#### [Extract]
########

It is no secret that American education is at a great divide, unrivaled in most of the developed world. The United States spends $9,800 per public primary and secondary education student, which is technically high by global standards.
But meanwhile, children of the wealthy are being trained at private schools at more than triple the expenditures. In the Boston area, day school tuition rates are closing in on $35,000.
Our investment in public school teachers is paltry for the wealthiest country in the world. According to the National Center for Education Statistics, the United States ranks in some measures behind England, Italy, Japan, Scotland and way behind Germany in starting teacher pay. The average expenditure on college students in the United States amounts to $24,400 per college student, two and a half times more than the $9,800 per-pupil spending in the public schools.
Beneath the numbers is the resegregation of children on the basis of class, race and immigration status. Prison spending soared so much, that by 2007, five states spent as much or more on corrections than on higher education, according to the Pew Center on the States.
In monetary terms, we have given up on millions of children. "I don't think necessarily that public education is dead, but certain parts of it are dying,'' said Linda Darling-Hammond, a Stanford University professor who headed President Barack Obama's education transition team. "The programs of the 1960s and 1970s that helped make education more equitable were mostly eliminated in the 1980s and never put back.

########

#### [Problem 1]
According to the passage on American education spending, how much does the United States spend per public primary and secondary education student?

#### [Excerpted records]
########

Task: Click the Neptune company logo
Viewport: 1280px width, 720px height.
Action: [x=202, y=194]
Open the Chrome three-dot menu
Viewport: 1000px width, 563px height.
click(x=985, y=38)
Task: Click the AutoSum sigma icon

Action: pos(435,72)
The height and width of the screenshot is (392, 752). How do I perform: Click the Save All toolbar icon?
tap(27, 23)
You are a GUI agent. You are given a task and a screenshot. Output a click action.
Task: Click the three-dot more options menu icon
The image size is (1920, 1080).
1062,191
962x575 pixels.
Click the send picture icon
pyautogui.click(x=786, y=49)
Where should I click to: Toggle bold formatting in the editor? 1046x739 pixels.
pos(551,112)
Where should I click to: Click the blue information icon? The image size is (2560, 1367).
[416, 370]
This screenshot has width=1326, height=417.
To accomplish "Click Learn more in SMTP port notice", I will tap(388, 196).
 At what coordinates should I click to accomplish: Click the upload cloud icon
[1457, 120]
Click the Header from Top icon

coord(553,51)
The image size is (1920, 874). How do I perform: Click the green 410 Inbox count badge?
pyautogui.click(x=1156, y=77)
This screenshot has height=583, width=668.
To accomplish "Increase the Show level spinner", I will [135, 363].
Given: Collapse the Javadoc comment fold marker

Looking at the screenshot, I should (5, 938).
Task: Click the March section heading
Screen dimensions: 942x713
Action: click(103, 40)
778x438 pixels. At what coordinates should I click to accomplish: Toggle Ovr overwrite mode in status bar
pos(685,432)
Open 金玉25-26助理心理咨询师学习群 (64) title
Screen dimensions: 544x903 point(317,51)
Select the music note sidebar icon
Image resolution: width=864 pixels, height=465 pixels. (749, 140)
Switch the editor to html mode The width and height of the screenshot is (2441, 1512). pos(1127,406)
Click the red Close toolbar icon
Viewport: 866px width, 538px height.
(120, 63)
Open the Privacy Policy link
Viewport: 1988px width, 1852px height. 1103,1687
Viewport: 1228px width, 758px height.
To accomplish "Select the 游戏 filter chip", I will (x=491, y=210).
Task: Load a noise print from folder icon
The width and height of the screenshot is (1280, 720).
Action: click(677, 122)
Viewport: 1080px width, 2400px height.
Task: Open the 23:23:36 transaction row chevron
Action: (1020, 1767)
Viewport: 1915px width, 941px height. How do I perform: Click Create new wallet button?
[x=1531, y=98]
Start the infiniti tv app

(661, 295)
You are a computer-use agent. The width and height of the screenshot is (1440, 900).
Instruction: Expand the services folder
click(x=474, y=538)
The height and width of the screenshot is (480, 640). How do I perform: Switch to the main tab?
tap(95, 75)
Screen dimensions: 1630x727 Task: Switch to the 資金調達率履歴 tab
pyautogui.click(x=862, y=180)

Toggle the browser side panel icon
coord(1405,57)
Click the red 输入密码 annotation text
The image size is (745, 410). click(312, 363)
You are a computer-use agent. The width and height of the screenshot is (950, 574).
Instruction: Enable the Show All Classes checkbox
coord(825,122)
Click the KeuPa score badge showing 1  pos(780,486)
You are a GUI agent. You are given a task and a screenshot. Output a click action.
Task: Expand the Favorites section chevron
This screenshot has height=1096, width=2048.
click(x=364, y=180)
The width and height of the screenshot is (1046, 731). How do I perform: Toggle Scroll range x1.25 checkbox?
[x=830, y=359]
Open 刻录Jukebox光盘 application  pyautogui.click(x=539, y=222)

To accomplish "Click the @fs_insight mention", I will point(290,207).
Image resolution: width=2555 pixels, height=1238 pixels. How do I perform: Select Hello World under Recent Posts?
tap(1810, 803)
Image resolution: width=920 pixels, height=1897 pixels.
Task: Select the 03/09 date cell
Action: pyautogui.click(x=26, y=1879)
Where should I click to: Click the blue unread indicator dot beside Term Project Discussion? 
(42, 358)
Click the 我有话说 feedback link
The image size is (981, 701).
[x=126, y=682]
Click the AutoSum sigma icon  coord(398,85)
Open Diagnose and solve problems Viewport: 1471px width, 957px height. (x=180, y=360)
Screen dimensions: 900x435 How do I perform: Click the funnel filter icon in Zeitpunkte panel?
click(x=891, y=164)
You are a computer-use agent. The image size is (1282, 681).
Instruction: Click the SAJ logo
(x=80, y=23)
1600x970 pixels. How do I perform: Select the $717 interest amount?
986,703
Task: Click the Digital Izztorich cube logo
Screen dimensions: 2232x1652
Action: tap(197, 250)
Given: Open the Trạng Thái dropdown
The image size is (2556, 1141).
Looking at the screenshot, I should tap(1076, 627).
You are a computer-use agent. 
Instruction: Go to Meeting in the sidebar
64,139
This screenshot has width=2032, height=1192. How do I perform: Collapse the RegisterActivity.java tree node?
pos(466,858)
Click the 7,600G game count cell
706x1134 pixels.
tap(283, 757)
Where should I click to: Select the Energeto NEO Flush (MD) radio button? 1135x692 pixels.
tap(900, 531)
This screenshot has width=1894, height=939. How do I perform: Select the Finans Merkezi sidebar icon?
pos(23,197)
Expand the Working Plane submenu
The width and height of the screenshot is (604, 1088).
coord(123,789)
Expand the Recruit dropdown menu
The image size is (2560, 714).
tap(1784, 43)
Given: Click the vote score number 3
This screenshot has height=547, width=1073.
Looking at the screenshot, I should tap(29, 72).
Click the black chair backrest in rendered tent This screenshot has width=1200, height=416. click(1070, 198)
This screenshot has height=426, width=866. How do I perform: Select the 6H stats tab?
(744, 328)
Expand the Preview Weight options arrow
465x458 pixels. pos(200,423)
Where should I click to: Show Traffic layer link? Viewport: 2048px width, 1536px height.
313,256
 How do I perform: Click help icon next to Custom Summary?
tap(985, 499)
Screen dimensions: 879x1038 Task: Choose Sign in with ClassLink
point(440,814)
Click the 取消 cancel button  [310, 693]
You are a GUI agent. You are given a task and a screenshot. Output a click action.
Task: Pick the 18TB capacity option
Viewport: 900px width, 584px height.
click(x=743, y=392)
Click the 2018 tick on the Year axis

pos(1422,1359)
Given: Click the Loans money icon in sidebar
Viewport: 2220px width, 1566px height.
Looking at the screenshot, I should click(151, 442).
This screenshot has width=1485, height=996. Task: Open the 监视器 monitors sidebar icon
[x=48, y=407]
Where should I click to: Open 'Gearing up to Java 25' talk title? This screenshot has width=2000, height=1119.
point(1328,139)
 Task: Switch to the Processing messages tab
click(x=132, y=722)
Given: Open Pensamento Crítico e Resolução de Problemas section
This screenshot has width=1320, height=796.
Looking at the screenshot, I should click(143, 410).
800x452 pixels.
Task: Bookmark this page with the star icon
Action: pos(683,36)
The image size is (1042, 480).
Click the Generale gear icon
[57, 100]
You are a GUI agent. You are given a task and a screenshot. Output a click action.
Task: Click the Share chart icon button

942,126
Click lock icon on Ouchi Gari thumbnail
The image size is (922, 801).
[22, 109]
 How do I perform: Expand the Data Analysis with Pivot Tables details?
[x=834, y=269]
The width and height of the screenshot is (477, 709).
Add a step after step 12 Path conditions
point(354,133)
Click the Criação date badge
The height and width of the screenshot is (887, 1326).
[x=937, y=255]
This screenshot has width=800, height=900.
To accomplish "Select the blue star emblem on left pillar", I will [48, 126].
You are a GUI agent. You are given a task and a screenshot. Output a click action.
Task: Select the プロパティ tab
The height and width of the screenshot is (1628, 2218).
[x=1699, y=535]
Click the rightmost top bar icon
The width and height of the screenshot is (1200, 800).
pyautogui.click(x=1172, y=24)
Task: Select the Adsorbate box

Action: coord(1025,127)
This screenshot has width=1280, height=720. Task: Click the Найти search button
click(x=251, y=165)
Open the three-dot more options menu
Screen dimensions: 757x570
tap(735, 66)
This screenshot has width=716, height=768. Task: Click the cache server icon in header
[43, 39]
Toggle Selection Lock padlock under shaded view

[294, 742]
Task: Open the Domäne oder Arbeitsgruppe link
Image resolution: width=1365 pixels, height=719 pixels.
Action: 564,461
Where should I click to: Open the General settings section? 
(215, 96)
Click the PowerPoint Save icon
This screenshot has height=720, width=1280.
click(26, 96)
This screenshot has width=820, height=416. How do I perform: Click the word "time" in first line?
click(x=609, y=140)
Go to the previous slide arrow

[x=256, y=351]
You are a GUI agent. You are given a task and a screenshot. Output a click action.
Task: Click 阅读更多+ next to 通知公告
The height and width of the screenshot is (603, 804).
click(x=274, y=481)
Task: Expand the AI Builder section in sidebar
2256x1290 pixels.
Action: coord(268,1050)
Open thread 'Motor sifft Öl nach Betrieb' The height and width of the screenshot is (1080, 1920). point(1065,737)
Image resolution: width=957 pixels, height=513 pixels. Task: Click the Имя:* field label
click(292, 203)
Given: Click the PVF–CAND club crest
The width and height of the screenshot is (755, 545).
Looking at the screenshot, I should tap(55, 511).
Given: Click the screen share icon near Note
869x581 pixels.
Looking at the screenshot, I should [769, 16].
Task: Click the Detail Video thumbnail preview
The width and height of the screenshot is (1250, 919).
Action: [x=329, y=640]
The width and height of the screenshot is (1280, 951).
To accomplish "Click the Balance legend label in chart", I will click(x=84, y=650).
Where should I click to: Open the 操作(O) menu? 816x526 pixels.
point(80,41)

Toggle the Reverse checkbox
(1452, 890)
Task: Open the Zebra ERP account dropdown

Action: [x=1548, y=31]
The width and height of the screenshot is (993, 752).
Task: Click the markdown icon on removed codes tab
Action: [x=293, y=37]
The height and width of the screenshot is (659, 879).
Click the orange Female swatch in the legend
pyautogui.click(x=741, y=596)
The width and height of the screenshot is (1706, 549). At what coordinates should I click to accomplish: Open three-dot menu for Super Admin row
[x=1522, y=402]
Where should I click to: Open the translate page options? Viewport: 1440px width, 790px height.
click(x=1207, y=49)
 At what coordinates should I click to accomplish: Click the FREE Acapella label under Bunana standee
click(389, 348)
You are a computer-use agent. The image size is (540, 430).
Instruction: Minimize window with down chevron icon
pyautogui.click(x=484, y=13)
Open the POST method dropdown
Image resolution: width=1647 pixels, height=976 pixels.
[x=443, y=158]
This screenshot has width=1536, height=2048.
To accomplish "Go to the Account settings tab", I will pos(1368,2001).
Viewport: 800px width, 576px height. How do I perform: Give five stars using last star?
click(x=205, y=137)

########

#### [Problem 2]
Rewrite the lines of the entries from the line with "Open 金玉25-26助理心理咨询师学习群 (64) title" to the line with "Action: (1020, 1767)", both included, as a numbered list, leaving out any blank lines.

#### [Finished answer 1]
$9,800

#### [Finished answer 2]
1. Open 金玉25-26助理心理咨询师学习群 (64) title
2. Screen dimensions: 544x903 point(317,51)
3. Select the music note sidebar icon
4. Image resolution: width=864 pixels, height=465 pixels. (749, 140)
5. Switch the editor to html mode The width and height of the screenshot is (2441, 1512). pos(1127,406)
6. Click the red Close toolbar icon
7. Viewport: 866px width, 538px height.
8. (120, 63)
9. Open the Privacy Policy link
10. Viewport: 1988px width, 1852px height. 1103,1687
11. Viewport: 1228px width, 758px height.
12. To accomplish "Select the 游戏 filter chip", I will (x=491, y=210).
13. Task: Load a noise print from folder icon
14. The width and height of the screenshot is (1280, 720).
15. Action: click(677, 122)
16. Viewport: 1080px width, 2400px height.
17. Task: Open the 23:23:36 transaction row chevron
18. Action: (1020, 1767)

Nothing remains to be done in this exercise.